▸ Supplied data
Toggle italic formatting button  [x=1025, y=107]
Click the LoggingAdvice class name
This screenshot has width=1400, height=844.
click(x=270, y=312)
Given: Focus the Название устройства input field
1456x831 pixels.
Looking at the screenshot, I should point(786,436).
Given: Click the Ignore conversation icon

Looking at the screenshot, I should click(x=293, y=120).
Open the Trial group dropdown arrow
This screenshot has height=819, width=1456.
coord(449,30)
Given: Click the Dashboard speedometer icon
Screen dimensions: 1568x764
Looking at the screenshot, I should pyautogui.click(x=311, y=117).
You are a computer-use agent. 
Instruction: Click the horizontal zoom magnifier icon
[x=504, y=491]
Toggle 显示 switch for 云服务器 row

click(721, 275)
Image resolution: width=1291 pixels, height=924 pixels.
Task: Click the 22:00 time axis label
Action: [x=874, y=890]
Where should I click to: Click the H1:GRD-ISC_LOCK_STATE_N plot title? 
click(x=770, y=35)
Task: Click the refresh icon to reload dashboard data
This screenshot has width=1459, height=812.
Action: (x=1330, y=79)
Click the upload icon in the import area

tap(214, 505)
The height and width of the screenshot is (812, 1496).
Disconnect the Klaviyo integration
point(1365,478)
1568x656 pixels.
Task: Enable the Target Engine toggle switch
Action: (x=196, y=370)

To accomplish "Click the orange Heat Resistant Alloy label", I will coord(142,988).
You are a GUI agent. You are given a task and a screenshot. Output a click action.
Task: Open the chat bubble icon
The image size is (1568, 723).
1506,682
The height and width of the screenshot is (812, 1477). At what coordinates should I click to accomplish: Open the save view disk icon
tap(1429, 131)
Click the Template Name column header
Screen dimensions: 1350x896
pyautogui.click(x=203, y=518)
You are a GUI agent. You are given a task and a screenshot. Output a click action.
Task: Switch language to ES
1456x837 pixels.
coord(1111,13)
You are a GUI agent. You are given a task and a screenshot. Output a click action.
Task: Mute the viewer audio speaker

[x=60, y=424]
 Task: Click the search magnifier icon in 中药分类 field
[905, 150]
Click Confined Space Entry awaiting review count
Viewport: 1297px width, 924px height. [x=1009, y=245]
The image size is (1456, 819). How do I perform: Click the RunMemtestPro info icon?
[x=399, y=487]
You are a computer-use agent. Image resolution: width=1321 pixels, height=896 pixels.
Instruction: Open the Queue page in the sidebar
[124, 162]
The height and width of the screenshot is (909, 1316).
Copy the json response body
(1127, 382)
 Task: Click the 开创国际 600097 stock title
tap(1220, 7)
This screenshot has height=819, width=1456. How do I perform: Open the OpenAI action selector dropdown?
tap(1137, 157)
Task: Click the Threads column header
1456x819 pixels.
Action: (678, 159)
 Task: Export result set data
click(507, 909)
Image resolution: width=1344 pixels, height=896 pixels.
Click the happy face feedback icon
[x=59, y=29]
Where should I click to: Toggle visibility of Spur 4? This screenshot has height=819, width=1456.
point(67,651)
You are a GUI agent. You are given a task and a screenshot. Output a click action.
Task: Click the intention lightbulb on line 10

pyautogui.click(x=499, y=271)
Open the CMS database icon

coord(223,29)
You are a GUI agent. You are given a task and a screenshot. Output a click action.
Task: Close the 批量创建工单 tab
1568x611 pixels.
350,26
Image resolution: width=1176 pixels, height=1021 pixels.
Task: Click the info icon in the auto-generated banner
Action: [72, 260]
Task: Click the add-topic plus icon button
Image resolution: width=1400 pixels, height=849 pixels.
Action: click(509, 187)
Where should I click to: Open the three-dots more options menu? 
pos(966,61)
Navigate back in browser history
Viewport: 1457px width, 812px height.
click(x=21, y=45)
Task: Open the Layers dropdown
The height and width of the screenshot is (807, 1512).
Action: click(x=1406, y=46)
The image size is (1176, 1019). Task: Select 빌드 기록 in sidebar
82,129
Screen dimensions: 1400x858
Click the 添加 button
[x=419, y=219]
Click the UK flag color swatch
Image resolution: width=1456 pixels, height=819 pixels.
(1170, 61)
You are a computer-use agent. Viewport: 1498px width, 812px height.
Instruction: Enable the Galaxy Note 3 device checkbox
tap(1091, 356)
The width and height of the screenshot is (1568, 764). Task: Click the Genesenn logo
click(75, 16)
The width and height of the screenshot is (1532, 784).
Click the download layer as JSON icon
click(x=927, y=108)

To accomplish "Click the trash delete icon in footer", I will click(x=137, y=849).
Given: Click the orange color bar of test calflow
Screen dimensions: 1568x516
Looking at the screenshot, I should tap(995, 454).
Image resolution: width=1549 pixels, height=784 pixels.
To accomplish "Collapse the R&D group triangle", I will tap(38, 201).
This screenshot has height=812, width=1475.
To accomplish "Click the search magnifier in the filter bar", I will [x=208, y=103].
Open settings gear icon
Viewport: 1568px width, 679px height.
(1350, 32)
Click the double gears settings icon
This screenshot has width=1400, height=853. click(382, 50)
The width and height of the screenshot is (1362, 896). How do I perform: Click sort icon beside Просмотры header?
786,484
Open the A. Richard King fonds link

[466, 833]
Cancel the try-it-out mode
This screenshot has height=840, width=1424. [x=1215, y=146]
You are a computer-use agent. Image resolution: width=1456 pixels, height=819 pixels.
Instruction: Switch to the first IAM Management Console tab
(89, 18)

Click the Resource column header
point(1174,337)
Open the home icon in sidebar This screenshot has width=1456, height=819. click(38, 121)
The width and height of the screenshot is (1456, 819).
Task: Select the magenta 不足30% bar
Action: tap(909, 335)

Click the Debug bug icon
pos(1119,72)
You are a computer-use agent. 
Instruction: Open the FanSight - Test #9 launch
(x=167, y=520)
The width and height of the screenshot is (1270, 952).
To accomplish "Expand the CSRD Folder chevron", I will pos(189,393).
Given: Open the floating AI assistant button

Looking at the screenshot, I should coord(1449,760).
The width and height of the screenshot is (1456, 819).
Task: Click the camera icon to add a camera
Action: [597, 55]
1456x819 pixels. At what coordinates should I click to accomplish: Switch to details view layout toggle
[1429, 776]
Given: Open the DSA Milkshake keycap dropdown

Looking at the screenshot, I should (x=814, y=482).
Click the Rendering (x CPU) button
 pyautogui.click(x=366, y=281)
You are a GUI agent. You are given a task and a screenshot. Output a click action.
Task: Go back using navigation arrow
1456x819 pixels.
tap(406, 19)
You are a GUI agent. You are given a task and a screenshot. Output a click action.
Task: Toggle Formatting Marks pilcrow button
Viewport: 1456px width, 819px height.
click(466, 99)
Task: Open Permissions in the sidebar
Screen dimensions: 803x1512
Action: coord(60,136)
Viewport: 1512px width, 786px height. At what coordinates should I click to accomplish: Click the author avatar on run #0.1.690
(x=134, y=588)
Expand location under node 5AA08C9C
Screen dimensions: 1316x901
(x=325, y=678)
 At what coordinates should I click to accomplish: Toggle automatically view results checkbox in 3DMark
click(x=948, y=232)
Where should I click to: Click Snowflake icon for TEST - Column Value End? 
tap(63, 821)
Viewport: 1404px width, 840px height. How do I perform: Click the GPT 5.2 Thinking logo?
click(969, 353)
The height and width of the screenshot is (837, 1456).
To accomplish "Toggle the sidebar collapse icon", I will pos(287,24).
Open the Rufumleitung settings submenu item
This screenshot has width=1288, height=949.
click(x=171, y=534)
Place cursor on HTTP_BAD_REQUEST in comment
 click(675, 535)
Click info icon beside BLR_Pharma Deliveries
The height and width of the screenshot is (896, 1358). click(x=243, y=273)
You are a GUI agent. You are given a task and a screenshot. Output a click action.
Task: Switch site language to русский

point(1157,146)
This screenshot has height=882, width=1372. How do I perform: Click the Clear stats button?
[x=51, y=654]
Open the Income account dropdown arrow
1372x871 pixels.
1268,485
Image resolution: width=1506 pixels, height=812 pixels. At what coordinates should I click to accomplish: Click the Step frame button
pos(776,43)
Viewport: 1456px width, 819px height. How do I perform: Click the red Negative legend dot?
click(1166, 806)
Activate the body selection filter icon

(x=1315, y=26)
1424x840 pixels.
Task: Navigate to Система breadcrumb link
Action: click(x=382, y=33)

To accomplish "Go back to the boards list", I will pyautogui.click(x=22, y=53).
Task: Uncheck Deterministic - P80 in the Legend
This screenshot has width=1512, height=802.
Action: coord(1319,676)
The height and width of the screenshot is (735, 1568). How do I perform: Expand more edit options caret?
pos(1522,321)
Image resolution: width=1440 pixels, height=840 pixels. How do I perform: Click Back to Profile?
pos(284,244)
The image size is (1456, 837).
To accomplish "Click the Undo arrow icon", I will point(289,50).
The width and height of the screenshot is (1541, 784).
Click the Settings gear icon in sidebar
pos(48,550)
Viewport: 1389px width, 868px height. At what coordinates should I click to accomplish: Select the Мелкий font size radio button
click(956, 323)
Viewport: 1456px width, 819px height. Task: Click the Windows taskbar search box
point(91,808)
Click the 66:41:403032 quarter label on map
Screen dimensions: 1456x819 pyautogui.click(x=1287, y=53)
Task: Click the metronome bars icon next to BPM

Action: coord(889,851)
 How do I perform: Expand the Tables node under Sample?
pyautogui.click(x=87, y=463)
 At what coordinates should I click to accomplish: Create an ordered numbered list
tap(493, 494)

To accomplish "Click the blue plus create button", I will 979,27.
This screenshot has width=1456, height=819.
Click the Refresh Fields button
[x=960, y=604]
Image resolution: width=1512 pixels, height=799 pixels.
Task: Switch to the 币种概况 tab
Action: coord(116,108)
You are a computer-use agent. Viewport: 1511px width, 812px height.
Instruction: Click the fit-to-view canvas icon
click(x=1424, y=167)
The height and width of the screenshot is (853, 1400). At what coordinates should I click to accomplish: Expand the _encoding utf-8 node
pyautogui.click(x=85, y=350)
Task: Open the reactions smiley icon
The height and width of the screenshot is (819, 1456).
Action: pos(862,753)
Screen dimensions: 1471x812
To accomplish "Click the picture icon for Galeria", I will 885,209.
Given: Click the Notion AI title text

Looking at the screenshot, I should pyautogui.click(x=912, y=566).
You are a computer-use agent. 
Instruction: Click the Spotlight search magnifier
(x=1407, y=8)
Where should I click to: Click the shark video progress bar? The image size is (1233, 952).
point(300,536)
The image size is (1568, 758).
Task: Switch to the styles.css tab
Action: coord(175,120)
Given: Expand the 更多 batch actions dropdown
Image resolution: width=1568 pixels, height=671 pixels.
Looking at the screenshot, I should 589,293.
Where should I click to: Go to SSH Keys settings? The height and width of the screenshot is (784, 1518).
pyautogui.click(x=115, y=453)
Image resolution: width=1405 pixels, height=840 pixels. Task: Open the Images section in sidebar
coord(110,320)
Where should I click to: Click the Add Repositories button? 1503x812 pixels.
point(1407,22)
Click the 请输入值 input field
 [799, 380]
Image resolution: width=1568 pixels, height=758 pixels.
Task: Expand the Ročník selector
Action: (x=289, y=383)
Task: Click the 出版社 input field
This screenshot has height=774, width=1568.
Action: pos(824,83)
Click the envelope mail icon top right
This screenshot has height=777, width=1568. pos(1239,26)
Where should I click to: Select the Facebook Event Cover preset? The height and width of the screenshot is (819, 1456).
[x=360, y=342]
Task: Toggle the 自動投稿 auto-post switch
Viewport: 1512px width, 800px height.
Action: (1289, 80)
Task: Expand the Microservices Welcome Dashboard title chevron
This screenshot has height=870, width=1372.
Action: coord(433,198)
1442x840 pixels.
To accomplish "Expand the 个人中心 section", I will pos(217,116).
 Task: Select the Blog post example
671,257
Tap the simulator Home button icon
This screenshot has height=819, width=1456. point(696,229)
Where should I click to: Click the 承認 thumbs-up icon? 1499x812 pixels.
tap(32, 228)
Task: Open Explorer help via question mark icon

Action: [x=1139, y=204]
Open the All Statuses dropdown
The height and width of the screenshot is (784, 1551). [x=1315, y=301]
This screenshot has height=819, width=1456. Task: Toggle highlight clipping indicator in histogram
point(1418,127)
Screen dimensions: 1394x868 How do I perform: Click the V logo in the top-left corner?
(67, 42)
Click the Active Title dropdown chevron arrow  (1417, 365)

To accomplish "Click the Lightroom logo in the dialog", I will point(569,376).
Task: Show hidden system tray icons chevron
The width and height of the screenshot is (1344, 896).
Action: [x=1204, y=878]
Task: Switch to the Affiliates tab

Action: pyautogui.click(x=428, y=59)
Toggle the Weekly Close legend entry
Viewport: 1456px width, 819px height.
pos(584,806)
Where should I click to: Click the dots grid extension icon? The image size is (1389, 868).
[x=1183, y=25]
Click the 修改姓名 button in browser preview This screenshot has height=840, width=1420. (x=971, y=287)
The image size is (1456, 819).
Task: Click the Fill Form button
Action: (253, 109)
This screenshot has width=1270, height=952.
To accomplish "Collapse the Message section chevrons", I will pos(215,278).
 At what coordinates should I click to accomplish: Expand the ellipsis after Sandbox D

▸ Work instructions
Wherever the string "plus" appears in the records, copy the whole line.

▸ Result for this exercise
Task: Click the add-topic plus icon button
To accomplish "Click the blue plus create button", I will 979,27.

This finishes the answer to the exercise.